Every line of the records that holds the word "color" should be copied.

:::::

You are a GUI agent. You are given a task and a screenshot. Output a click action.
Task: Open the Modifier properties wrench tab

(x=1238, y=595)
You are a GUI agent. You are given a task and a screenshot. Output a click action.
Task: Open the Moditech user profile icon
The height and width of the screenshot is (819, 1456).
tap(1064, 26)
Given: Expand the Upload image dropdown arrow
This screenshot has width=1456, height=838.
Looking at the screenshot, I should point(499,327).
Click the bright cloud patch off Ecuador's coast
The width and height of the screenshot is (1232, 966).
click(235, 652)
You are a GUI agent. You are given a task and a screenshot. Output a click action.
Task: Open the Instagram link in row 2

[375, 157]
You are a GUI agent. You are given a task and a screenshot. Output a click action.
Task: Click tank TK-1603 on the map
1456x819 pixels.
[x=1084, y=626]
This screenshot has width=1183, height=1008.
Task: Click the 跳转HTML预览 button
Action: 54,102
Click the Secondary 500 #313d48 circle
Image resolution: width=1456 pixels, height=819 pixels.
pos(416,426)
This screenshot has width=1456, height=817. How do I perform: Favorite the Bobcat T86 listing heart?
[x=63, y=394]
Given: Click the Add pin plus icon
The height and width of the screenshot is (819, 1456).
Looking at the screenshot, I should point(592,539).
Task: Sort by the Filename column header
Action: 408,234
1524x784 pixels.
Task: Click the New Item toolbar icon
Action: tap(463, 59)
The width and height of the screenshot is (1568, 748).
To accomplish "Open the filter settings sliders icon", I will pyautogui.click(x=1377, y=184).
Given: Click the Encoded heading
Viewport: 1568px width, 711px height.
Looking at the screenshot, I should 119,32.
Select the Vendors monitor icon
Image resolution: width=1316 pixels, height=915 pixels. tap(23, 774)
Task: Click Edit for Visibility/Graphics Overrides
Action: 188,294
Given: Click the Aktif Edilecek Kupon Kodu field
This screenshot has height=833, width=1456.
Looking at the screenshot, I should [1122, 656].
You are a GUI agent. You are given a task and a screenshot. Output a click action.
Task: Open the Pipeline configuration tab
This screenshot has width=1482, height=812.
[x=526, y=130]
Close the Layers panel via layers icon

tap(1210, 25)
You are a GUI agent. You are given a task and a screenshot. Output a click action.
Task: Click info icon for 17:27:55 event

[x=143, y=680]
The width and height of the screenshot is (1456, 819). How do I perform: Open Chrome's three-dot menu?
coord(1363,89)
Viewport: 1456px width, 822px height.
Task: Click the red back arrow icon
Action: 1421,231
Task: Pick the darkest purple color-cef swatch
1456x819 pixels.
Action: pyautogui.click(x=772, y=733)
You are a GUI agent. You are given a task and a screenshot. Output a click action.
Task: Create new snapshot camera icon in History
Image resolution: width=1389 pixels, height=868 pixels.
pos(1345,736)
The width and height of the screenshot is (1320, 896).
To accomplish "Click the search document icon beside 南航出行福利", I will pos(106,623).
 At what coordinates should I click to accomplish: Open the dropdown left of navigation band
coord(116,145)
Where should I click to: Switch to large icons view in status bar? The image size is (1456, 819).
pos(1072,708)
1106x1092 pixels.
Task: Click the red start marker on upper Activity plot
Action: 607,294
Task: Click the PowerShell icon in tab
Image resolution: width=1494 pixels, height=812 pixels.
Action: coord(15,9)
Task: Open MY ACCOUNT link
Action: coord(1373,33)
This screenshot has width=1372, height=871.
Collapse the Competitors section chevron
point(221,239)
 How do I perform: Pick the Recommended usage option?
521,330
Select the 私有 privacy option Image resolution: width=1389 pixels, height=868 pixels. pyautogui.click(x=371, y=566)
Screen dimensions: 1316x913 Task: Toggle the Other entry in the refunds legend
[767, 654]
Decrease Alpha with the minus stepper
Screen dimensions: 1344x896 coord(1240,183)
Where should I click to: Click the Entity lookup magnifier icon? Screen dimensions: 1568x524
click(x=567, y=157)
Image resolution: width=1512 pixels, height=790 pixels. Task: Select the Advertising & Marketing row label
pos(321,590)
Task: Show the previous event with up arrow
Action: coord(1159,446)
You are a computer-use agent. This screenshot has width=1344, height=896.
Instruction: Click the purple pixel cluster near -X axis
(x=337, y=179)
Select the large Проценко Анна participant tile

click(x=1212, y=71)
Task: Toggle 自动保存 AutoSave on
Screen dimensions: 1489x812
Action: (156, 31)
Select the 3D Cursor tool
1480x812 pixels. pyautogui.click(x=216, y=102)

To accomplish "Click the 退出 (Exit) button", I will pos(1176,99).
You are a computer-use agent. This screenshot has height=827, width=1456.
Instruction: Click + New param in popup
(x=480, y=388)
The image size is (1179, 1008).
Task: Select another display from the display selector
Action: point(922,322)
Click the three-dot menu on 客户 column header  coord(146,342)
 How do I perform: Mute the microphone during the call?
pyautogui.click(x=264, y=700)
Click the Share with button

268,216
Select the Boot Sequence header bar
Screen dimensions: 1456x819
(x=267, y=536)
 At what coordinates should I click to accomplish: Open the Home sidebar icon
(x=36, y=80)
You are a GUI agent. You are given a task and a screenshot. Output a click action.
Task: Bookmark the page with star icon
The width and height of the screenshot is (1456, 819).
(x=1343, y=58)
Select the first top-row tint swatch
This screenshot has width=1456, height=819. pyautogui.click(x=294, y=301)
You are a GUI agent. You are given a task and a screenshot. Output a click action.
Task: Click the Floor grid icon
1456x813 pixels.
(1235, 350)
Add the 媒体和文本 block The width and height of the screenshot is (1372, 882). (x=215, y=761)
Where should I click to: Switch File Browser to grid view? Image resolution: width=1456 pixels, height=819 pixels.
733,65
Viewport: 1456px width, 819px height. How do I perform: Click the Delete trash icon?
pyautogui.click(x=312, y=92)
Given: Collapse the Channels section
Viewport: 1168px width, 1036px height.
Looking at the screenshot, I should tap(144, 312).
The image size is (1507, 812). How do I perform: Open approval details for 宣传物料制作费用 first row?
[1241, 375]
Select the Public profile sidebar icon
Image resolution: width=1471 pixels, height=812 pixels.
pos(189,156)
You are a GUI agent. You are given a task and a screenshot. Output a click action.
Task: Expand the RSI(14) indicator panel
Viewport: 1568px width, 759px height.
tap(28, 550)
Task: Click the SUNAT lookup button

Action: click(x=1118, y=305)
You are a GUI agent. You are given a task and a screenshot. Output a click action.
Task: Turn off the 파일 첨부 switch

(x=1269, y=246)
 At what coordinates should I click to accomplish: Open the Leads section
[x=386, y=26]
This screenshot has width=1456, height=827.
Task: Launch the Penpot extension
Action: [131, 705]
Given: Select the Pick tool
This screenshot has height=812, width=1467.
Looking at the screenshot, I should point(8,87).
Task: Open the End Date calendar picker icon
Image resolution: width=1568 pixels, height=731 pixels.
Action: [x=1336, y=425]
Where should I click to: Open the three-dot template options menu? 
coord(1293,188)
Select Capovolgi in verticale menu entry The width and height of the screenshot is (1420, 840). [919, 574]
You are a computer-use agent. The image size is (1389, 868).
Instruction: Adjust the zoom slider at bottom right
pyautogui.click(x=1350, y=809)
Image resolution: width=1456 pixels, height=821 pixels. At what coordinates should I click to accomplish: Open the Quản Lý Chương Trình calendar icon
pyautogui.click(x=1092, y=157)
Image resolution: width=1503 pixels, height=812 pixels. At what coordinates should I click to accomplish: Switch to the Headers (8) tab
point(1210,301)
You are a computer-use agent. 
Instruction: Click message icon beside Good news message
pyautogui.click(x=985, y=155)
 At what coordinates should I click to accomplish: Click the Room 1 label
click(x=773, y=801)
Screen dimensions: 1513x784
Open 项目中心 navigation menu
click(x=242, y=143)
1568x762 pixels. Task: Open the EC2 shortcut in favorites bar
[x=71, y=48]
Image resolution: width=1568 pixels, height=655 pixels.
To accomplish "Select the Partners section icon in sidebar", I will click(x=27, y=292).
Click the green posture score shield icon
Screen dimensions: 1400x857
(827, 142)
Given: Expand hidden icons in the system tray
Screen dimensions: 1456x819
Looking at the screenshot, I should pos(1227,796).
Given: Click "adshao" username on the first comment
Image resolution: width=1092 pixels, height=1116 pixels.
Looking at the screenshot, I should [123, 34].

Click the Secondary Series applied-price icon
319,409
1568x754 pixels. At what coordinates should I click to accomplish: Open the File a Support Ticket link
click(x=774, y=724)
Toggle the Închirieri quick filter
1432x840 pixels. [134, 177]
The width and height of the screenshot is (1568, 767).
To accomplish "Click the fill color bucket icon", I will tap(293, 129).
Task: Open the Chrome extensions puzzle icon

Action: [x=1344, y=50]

:::::

- _ANSWER SPACE_
Task: Pick the darkest purple color-cef swatch
To accomplish "Click the fill color bucket icon", I will tap(293, 129).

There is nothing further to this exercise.